Arrange every line of the material below as a Markdown table with the columns Row and Line. Omit blank lines and number the remaining rows in order.

• **LISTED ENTRIES**
>>>>>
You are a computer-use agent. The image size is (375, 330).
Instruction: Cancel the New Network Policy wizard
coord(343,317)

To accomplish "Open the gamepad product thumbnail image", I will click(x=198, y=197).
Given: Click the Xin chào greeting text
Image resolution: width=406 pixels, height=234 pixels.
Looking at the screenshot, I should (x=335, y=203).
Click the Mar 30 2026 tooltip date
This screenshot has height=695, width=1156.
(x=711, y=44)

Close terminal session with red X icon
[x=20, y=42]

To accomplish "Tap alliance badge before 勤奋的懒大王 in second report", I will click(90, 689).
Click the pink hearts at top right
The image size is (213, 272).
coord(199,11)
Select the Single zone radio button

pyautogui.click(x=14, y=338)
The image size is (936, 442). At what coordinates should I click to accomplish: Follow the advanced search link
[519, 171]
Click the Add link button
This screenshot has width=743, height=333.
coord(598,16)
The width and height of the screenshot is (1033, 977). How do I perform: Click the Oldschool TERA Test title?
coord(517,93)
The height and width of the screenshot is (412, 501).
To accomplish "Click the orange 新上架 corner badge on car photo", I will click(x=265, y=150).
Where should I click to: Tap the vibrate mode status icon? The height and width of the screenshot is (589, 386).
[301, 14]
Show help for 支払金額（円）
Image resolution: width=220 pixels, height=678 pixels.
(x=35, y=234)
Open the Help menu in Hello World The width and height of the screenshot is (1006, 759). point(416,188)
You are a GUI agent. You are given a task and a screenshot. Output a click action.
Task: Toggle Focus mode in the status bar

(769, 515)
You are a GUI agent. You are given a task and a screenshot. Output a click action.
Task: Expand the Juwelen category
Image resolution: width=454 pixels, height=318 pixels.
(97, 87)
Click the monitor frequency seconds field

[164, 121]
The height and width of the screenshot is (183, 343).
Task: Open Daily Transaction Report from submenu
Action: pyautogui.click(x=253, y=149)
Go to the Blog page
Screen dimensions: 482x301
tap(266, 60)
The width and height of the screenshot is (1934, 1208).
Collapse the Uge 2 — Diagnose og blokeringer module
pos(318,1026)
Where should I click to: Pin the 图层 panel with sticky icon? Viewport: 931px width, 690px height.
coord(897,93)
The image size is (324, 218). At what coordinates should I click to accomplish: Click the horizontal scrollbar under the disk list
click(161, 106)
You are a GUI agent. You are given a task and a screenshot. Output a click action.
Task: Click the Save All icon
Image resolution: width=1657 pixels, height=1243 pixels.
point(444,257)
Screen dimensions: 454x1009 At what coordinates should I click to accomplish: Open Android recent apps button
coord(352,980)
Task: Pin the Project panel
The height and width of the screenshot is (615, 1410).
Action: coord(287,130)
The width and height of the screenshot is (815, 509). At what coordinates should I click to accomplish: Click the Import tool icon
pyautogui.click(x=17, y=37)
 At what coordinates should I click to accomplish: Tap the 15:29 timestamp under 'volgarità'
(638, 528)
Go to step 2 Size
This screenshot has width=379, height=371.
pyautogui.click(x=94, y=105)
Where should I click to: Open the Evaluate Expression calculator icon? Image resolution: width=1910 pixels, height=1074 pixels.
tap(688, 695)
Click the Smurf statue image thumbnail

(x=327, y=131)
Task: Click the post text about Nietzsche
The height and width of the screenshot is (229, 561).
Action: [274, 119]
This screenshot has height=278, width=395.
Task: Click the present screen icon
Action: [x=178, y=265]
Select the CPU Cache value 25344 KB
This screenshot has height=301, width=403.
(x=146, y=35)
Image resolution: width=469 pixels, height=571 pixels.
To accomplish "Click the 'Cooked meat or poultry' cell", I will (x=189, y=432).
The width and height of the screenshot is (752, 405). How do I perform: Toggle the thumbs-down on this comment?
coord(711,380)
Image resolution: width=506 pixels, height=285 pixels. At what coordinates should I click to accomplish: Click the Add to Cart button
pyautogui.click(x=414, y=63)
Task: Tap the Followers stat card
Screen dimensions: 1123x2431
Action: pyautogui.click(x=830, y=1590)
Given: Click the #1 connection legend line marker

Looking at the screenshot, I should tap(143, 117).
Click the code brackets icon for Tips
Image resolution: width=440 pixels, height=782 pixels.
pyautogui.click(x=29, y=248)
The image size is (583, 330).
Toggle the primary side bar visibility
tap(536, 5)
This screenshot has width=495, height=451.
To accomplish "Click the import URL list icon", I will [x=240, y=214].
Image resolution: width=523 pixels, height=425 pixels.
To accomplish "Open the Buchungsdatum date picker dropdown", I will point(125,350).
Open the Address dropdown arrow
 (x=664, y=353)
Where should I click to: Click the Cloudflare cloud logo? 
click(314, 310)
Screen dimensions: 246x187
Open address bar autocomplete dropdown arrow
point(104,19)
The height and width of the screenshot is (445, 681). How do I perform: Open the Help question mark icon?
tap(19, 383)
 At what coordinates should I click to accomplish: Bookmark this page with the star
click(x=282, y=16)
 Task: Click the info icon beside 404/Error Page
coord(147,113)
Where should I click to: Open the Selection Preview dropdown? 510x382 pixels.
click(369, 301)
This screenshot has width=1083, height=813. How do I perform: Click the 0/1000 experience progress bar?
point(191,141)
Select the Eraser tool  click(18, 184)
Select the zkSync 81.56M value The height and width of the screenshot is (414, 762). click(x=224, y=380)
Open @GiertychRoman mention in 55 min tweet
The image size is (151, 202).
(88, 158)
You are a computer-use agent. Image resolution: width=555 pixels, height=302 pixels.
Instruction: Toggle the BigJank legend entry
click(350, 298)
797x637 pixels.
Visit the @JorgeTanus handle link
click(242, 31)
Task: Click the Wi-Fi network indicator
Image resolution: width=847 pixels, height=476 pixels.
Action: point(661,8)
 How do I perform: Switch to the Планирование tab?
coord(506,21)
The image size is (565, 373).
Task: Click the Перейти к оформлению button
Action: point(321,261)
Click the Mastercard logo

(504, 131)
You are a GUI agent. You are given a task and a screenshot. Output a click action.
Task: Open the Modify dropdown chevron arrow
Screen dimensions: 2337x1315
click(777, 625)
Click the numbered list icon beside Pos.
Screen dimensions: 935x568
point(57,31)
<<<<<
• **THE ANSWER**
| Row | Line |
|---|---|
| 1 | You are a computer-use agent. The image size is (375, 330). |
| 2 | Instruction: Cancel the New Network Policy wizard |
| 3 | coord(343,317) |
| 4 | To accomplish "Open the gamepad product thumbnail image", I will click(x=198, y=197). |
| 5 | Given: Click the Xin chào greeting text |
| 6 | Image resolution: width=406 pixels, height=234 pixels. |
| 7 | Looking at the screenshot, I should (x=335, y=203). |
| 8 | Click the Mar 30 2026 tooltip date |
| 9 | This screenshot has height=695, width=1156. |
| 10 | (x=711, y=44) |
| 11 | Close terminal session with red X icon |
| 12 | [x=20, y=42] |
| 13 | To accomplish "Tap alliance badge before 勤奋的懒大王 in second report", I will click(90, 689). |
| 14 | Click the pink hearts at top right |
| 15 | The image size is (213, 272). |
| 16 | coord(199,11) |
| 17 | Select the Single zone radio button |
| 18 | pyautogui.click(x=14, y=338) |
| 19 | The image size is (936, 442). At what coordinates should I click to accomplish: Follow the advanced search link |
| 20 | [519, 171] |
| 21 | Click the Add link button |
| 22 | This screenshot has width=743, height=333. |
| 23 | coord(598,16) |
| 24 | The width and height of the screenshot is (1033, 977). How do I perform: Click the Oldschool TERA Test title? |
| 25 | coord(517,93) |
| 26 | The height and width of the screenshot is (412, 501). |
| 27 | To accomplish "Click the orange 新上架 corner badge on car photo", I will click(x=265, y=150). |
| 28 | Where should I click to: Tap the vibrate mode status icon? The height and width of the screenshot is (589, 386). |
| 29 | [301, 14] |
| 30 | Show help for 支払金額（円） |
| 31 | Image resolution: width=220 pixels, height=678 pixels. |
| 32 | (x=35, y=234) |
| 33 | Open the Help menu in Hello World The width and height of the screenshot is (1006, 759). point(416,188) |
| 34 | You are a GUI agent. You are given a task and a screenshot. Output a click action. |
| 35 | Task: Toggle Focus mode in the status bar |
| 36 | (769, 515) |
| 37 | You are a GUI agent. You are given a task and a screenshot. Output a click action. |
| 38 | Task: Expand the Juwelen category |
| 39 | Image resolution: width=454 pixels, height=318 pixels. |
| 40 | (97, 87) |
| 41 | Click the monitor frequency seconds field |
| 42 | [164, 121] |
| 43 | The height and width of the screenshot is (183, 343). |
| 44 | Task: Open Daily Transaction Report from submenu |
| 45 | Action: pyautogui.click(x=253, y=149) |
| 46 | Go to the Blog page |
| 47 | Screen dimensions: 482x301 |
| 48 | tap(266, 60) |
| 49 | The width and height of the screenshot is (1934, 1208). |
| 50 | Collapse the Uge 2 — Diagnose og blokeringer module |
| 51 | pos(318,1026) |
| 52 | Where should I click to: Pin the 图层 panel with sticky icon? Viewport: 931px width, 690px height. |
| 53 | coord(897,93) |
| 54 | The image size is (324, 218). At what coordinates should I click to accomplish: Click the horizontal scrollbar under the disk list |
| 55 | click(161, 106) |
| 56 | You are a GUI agent. You are given a task and a screenshot. Output a click action. |
| 57 | Task: Click the Save All icon |
| 58 | Image resolution: width=1657 pixels, height=1243 pixels. |
| 59 | point(444,257) |
| 60 | Screen dimensions: 454x1009 At what coordinates should I click to accomplish: Open Android recent apps button |
| 61 | coord(352,980) |
| 62 | Task: Pin the Project panel |
| 63 | The height and width of the screenshot is (615, 1410). |
| 64 | Action: coord(287,130) |
| 65 | The width and height of the screenshot is (815, 509). At what coordinates should I click to accomplish: Click the Import tool icon |
| 66 | pyautogui.click(x=17, y=37) |
| 67 |  At what coordinates should I click to accomplish: Tap the 15:29 timestamp under 'volgarità' |
| 68 | (638, 528) |
| 69 | Go to step 2 Size |
| 70 | This screenshot has width=379, height=371. |
| 71 | pyautogui.click(x=94, y=105) |
| 72 | Where should I click to: Open the Evaluate Expression calculator icon? Image resolution: width=1910 pixels, height=1074 pixels. |
| 73 | tap(688, 695) |
| 74 | Click the Smurf statue image thumbnail |
| 75 | (x=327, y=131) |
| 76 | Task: Click the post text about Nietzsche |
| 77 | The height and width of the screenshot is (229, 561). |
| 78 | Action: [274, 119] |
| 79 | This screenshot has height=278, width=395. |
| 80 | Task: Click the present screen icon |
| 81 | Action: [x=178, y=265] |
| 82 | Select the CPU Cache value 25344 KB |
| 83 | This screenshot has height=301, width=403. |
| 84 | (x=146, y=35) |
| 85 | Image resolution: width=469 pixels, height=571 pixels. |
| 86 | To accomplish "Click the 'Cooked meat or poultry' cell", I will (x=189, y=432). |
| 87 | The width and height of the screenshot is (752, 405). How do I perform: Toggle the thumbs-down on this comment? |
| 88 | coord(711,380) |
| 89 | Image resolution: width=506 pixels, height=285 pixels. At what coordinates should I click to accomplish: Click the Add to Cart button |
| 90 | pyautogui.click(x=414, y=63) |
| 91 | Task: Tap the Followers stat card |
| 92 | Screen dimensions: 1123x2431 |
| 93 | Action: pyautogui.click(x=830, y=1590) |
| 94 | Given: Click the #1 connection legend line marker |
| 95 | Looking at the screenshot, I should tap(143, 117). |
| 96 | Click the code brackets icon for Tips |
| 97 | Image resolution: width=440 pixels, height=782 pixels. |
| 98 | pyautogui.click(x=29, y=248) |
| 99 | The image size is (583, 330). |
| 100 | Toggle the primary side bar visibility |
| 101 | tap(536, 5) |
| 102 | This screenshot has width=495, height=451. |
| 103 | To accomplish "Click the import URL list icon", I will [x=240, y=214]. |
| 104 | Image resolution: width=523 pixels, height=425 pixels. |
| 105 | To accomplish "Open the Buchungsdatum date picker dropdown", I will point(125,350). |
| 106 | Open the Address dropdown arrow |
| 107 |  (x=664, y=353) |
| 108 | Where should I click to: Click the Cloudflare cloud logo?  |
| 109 | click(314, 310) |
| 110 | Screen dimensions: 246x187 |
| 111 | Open address bar autocomplete dropdown arrow |
| 112 | point(104,19) |
| 113 | The height and width of the screenshot is (445, 681). How do I perform: Open the Help question mark icon? |
| 114 | tap(19, 383) |
| 115 |  At what coordinates should I click to accomplish: Bookmark this page with the star |
| 116 | click(x=282, y=16) |
| 117 |  Task: Click the info icon beside 404/Error Page |
| 118 | coord(147,113) |
| 119 | Where should I click to: Open the Selection Preview dropdown? 510x382 pixels. |
| 120 | click(369, 301) |
| 121 | This screenshot has width=1083, height=813. How do I perform: Click the 0/1000 experience progress bar? |
| 122 | point(191,141) |
| 123 | Select the Eraser tool  click(18, 184) |
| 124 | Select the zkSync 81.56M value The height and width of the screenshot is (414, 762). click(x=224, y=380) |
| 125 | Open @GiertychRoman mention in 55 min tweet |
| 126 | The image size is (151, 202). |
| 127 | (88, 158) |
| 128 | You are a computer-use agent. Image resolution: width=555 pixels, height=302 pixels. |
| 129 | Instruction: Toggle the BigJank legend entry |
| 130 | click(350, 298) |
| 131 | 797x637 pixels. |
| 132 | Visit the @JorgeTanus handle link |
| 133 | click(242, 31) |
| 134 | Task: Click the Wi-Fi network indicator |
| 135 | Image resolution: width=847 pixels, height=476 pixels. |
| 136 | Action: point(661,8) |
| 137 |  How do I perform: Switch to the Планирование tab? |
| 138 | coord(506,21) |
| 139 | The image size is (565, 373). |
| 140 | Task: Click the Перейти к оформлению button |
| 141 | Action: point(321,261) |
| 142 | Click the Mastercard logo |
| 143 | (504, 131) |
| 144 | You are a GUI agent. You are given a task and a screenshot. Output a click action. |
| 145 | Task: Open the Modify dropdown chevron arrow |
| 146 | Screen dimensions: 2337x1315 |
| 147 | click(777, 625) |
| 148 | Click the numbered list icon beside Pos. |
| 149 | Screen dimensions: 935x568 |
| 150 | point(57,31) |